Edmonton police believe groups of teenagers are responsible for dozens of robberies, thefts and mischief calls at places throughout the LRT system, at various recreation centres and commercial properties in the city.
Investigators believe the groups, which usually include anywhere between four and 12 suspects, are behind more than 60 crimes reported predominantly in northeast and southwest Edmonton between July 31, 2017 and Jan. 23.
Several incidents, including robberies, shoplifting, thefts, disturbances and assaults, have been reported at the Belvedere, Southgate and Century Park LRT stations, various convenience and grocery stores, as well as the Clareview, Terwillegar and Saville recreation centres.
The suspects are believed to be anywhere between 13 and 18 years old, and police said they usually travel together in groups of four and 12 people.
Investigators believe the incidents are all crimes of opportunity, in which the suspects target people for expensive items such as cellphones, laptops and clothes.
With the assistance of ETS Peace Officers, police said they have already arrested and charged five teens believed to be responsible for several incidents. The five can’t be identified under the Youth Criminal Justice Act.
In a statement, the city said it takes citizen safety seriously and works on several fronts to ensure public safety.
“City-owned building, facilities and properties are all designed and operated with safety of citizens in mind. Edmonton Transit Service uses a variety of methods to actively patrol the transit system, including the use of police beat officers, transit peace officers, and video or technology surveillance.
“At recreation centres, there is video surveillance, locker theft deterrent programs and users are encouraged to leave valuables at home.
“Safety is a shared responsibility. Citizens are encouraged to report suspicious activity to staff at city facilities, uniformed transit employees, community peace officers or to Edmonton Police Service (EPS).”

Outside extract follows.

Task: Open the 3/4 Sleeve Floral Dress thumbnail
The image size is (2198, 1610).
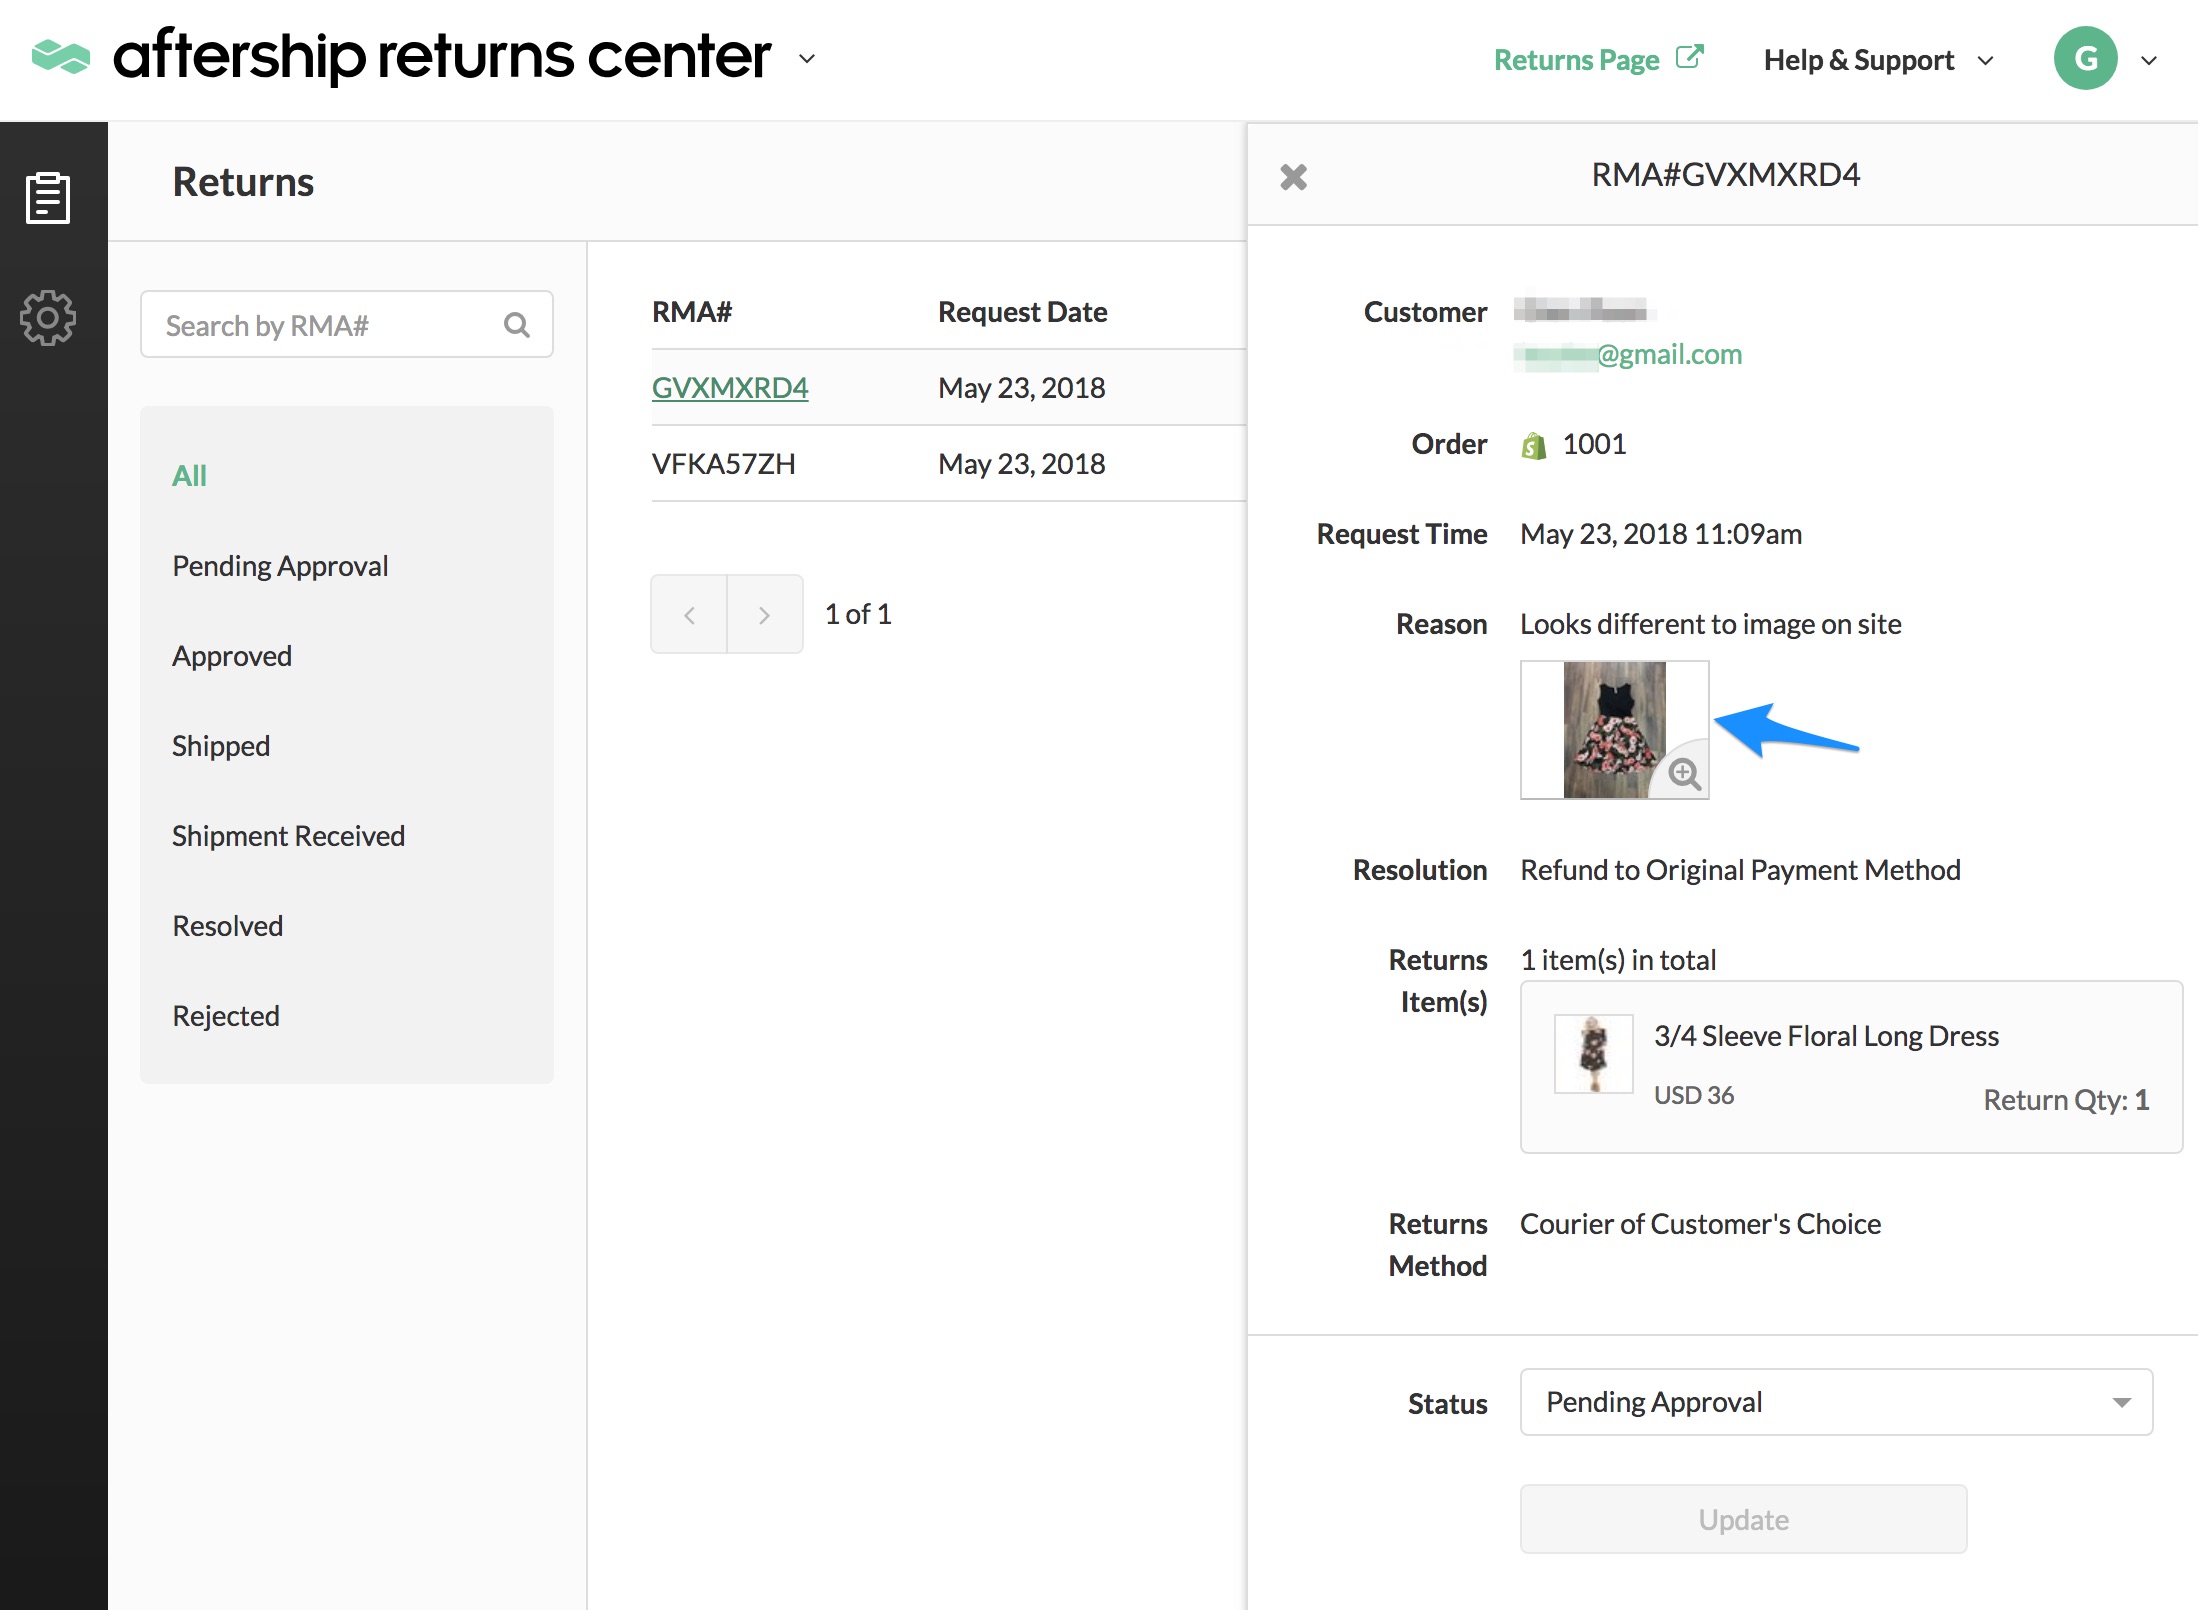Action: coord(1593,1054)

Police admit while it’s not always possible to prevent a personal robbery, there are some steps that can help minimize the risks:
- Pick safe routes to get to your destination
- Plan ahead, and let someone know where you are going and for how long
- If you are walking after dark, take routes that are well lit and are well populated
- If you’re using transit, stand or ride near others — do not isolate yourself
- If you’re driving, avoid parking in an isolated area. Park in a well-lit, highly-visible, high-traffic area
- Scan the surroundings as you walk or approach or leave your vehicle and transit. If possible, walk with another person
- If you’re carrying small personal electronics conceal it under your clothes. These are targets for would-be thieves who can easily sell or exchange the device for drugs.
- While it’s relaxing to listen to music on your device while travelling on transit, you may also make yourself vulnerable to a personal robbery from would-be thieves.
- Always be aware of your surroundings. You may need to give directions to a loved one or police
- Keep your keys ready when walking to your vehicle or home, so that you can get into your vehicle or home promptly
- Lock the doors of your vehicle while you are inside. Don’t open your doors or roll down your windows if an unknown person approaches to ask you something
- Keep your vehicle in good working condition, especially in winter months, to reduce the chance of breaking down and stopping
- Call out for help in an emergency, and carry a cellphone with you
- Report a personal robbery, or any suspicious persons, vehicles, or activities to police as soon as possible
Anyone with information about this series of crimes or the youths involved are asked to contact police at 780-423-4567 or #377 from a cellphone. Anonymous information can also be submitted to Crime Stoppers at 1-800-222-8477 or online.